TCP #127: The ADR template that turns architecture into a written contract

Decision context, tradeoffs, risk, cost, compliance, and rollback captured in a format leadership can read.

Jun 21, 2026

Architecture Decision Records are not new.

The format has been documented for over a decade. Most engineering organizations have adopted it. Most engineering organizations also continue to ship architectures that look fine on day one and become liabilities by month 18.

The ADR is not the problem. The way most ADRs are written is.

Most ADR templates capture three things: context, decision, consequences.

The format is clean, the discipline is real, but the output is rarely actionable.

The “consequences” section is a paragraph of speculation. The decision is recorded. The risks are not modeled. The architecture ships, the document is filed, and the next team to touch the system has no instrument for evaluating whether the original decision still holds.

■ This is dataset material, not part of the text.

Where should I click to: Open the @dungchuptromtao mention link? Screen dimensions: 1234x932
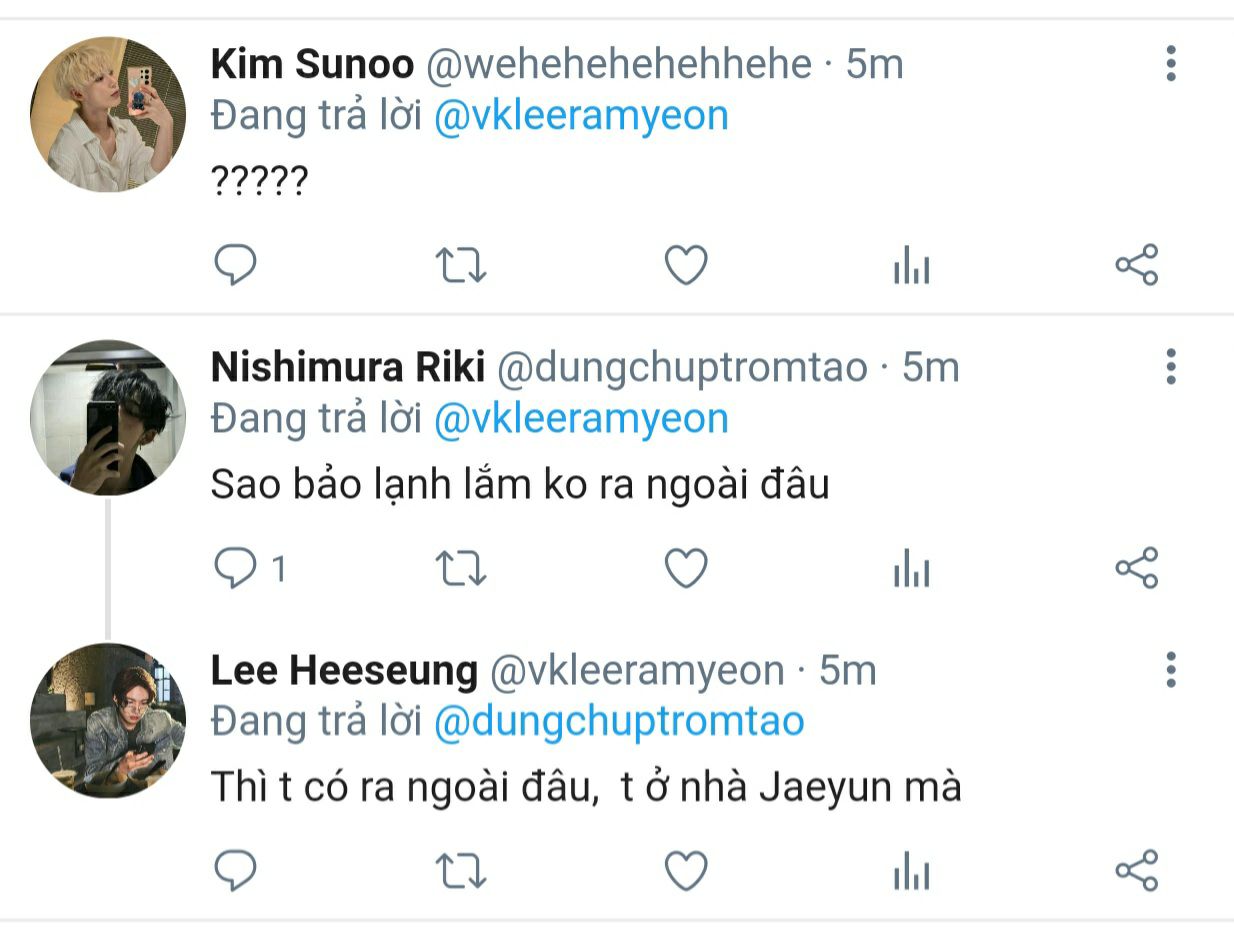pyautogui.click(x=619, y=721)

A well-designed ADR template fixes this.

It forces the team to write down what would change the decision, what the cost trajectory looks like, what compliance scope is closed off, and what the rollback path is.

The template does not produce better decisions because the team is smarter. It produces better decisions because the format will not accept the easy answers.

What an ADR Is For

An ADR is a written contract between the team that makes a decision and the team that will inherit it.

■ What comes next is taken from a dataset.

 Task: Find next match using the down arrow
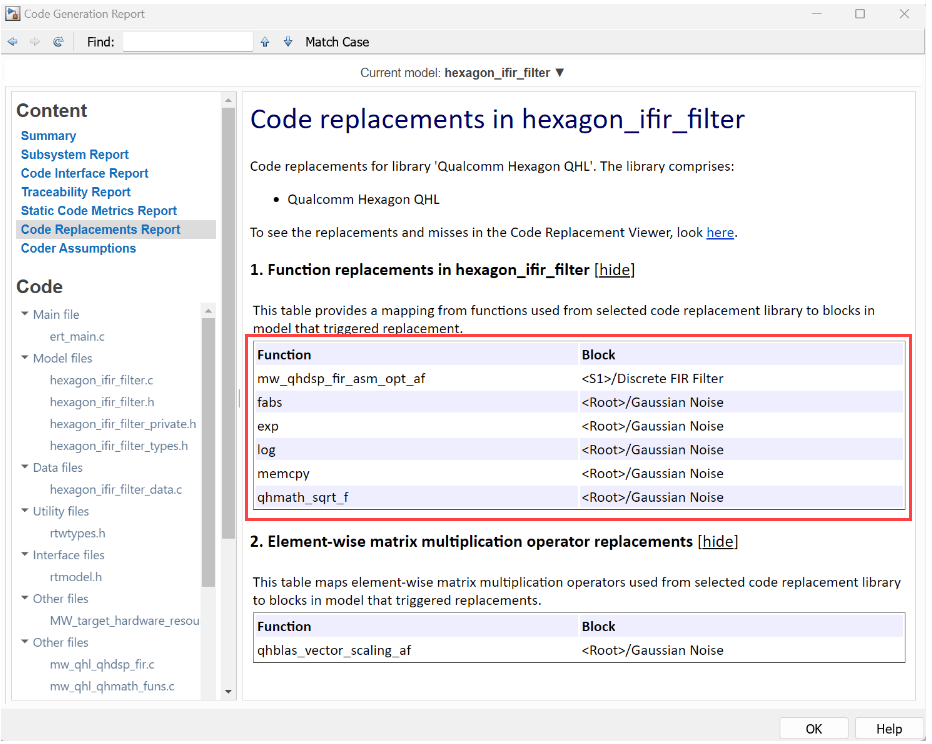(288, 41)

The contract states: this is what we knew, this is what we evaluated, this is what we chose, this is what we accepted. The future team reads it and knows whether the conditions that justified the decision still hold. If they do, the architecture continues. If they do not, the team has the documentation to argue for change.

An ADR is not a justification document. It is not a sales pitch for the decision the team has already made. The most useful ADRs document the alternatives the team rejected with the same rigor as the alternative the team accepted. A reader who cannot tell from the ADR why the second-place option lost is reading a document that failed to do its job.

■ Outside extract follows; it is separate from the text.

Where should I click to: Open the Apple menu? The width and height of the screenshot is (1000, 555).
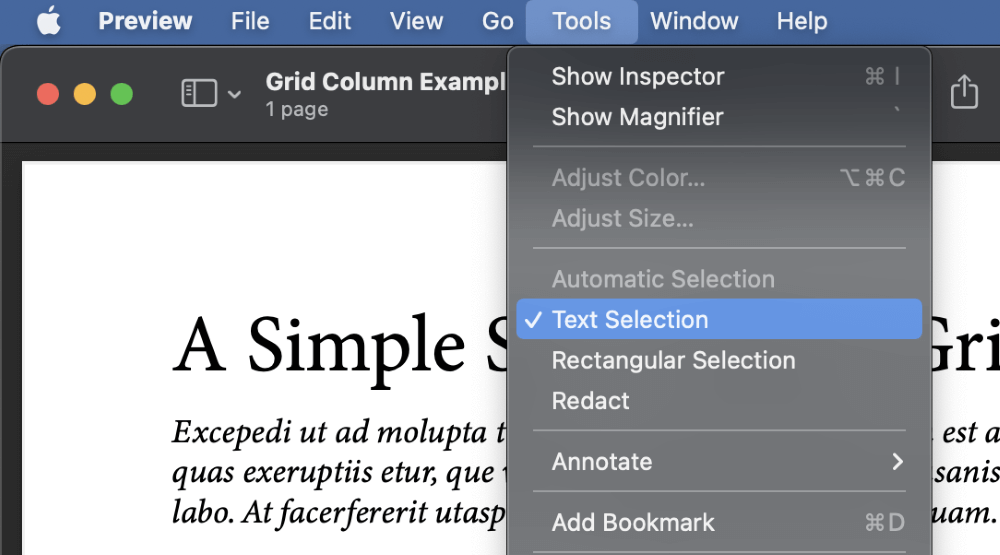[49, 20]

An ADR is also not a one-time artifact. It has a lifecycle: proposed, accepted, deprecated, superseded. A team that accepts an ADR commits to revisiting it on a defined cadence and updating its status when the conditions change.

The discipline of writing an ADR slowly compounds organizational memory. Decisions that would have been forgotten and re-debated three years later instead become the foundation for the next decision.

The Eleven-Section ADR Template

The template below is ten percent more structured than the canonical Michael Nygard ADR format. The additional structure is what produces the behavioral change.

1. Title

2. Status

3. Context

4. Decision

5. Alternatives Considered

6. Operational Risk

7. Cost Trajectory

8. Compliance and Tenancy Impact

9. Rollback Path

10. Review Cadence

11. Related ADRs

Each section has a defined purpose, a length target, and a quality bar. ADRs that fail to meet the quality bar are returned for revision before acceptance.

Section-by-Section Specifications

1. Title. A complete sentence stating the decision in the active voice. Not “Compute Choice for Service X.” Instead: “Service X will run on ECS Fargate rather than Lambda or EKS.” The title alone should communicate what was decided.

2. Status. One of: Proposed, Accepted, Deprecated, Superseded by ADR-NNN. Status is dated. A Proposed ADR with no status change in 14 days is escalated to the architecture review forum.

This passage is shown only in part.